(Dataset entries)
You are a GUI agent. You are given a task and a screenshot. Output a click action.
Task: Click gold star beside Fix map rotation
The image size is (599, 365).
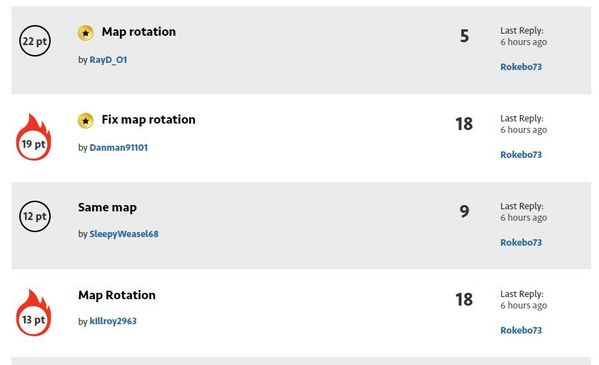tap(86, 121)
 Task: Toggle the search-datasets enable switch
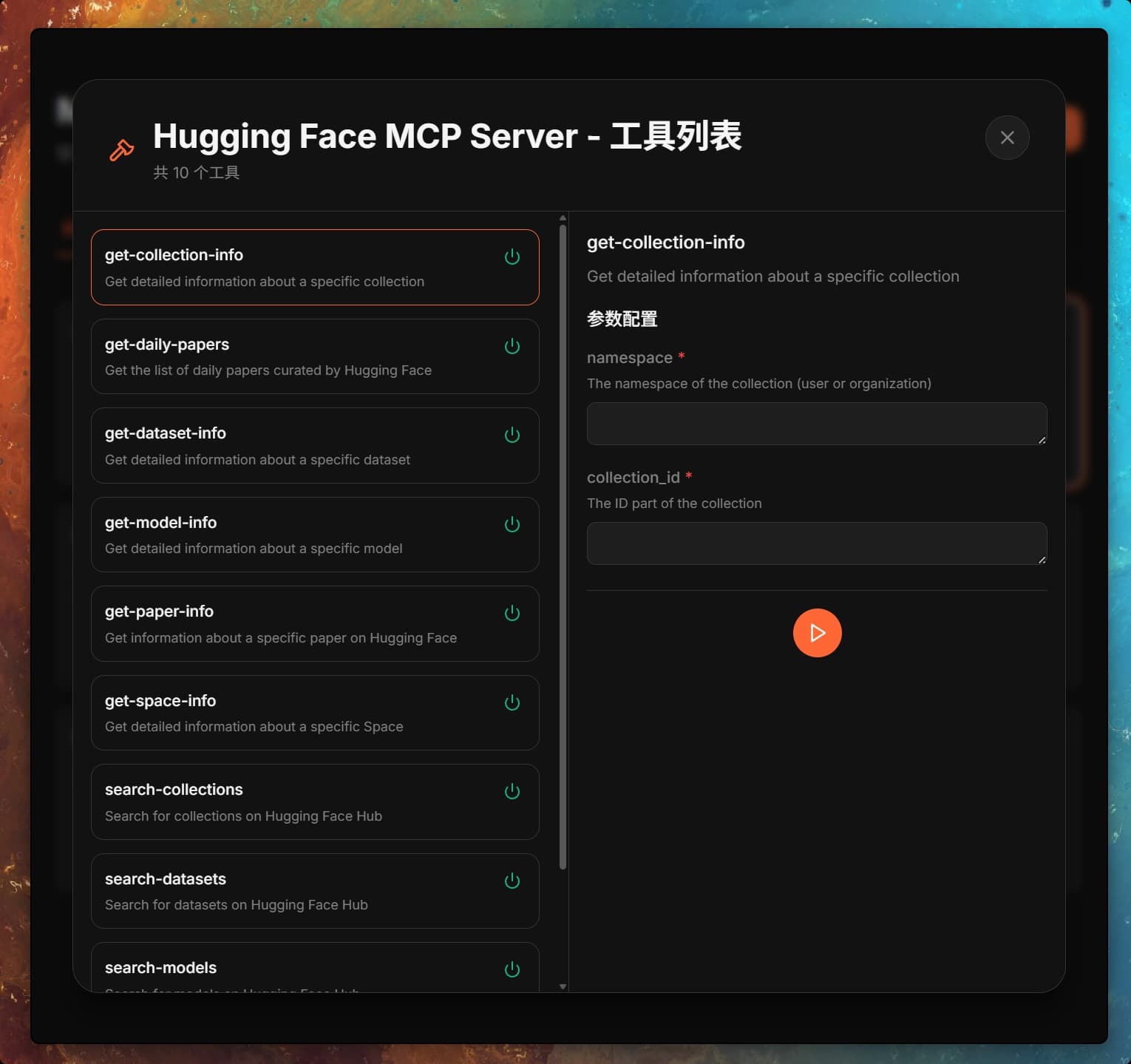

◆ Prompt
With pictures excluded, the lines running from the one containing "The image size is (599, 365)." through the last line of the records above are to be restated exactly and in full.

◆ Solution for this exercise
The image size is (599, 365).
tap(86, 121)
 Task: Toggle the search-datasets enable switch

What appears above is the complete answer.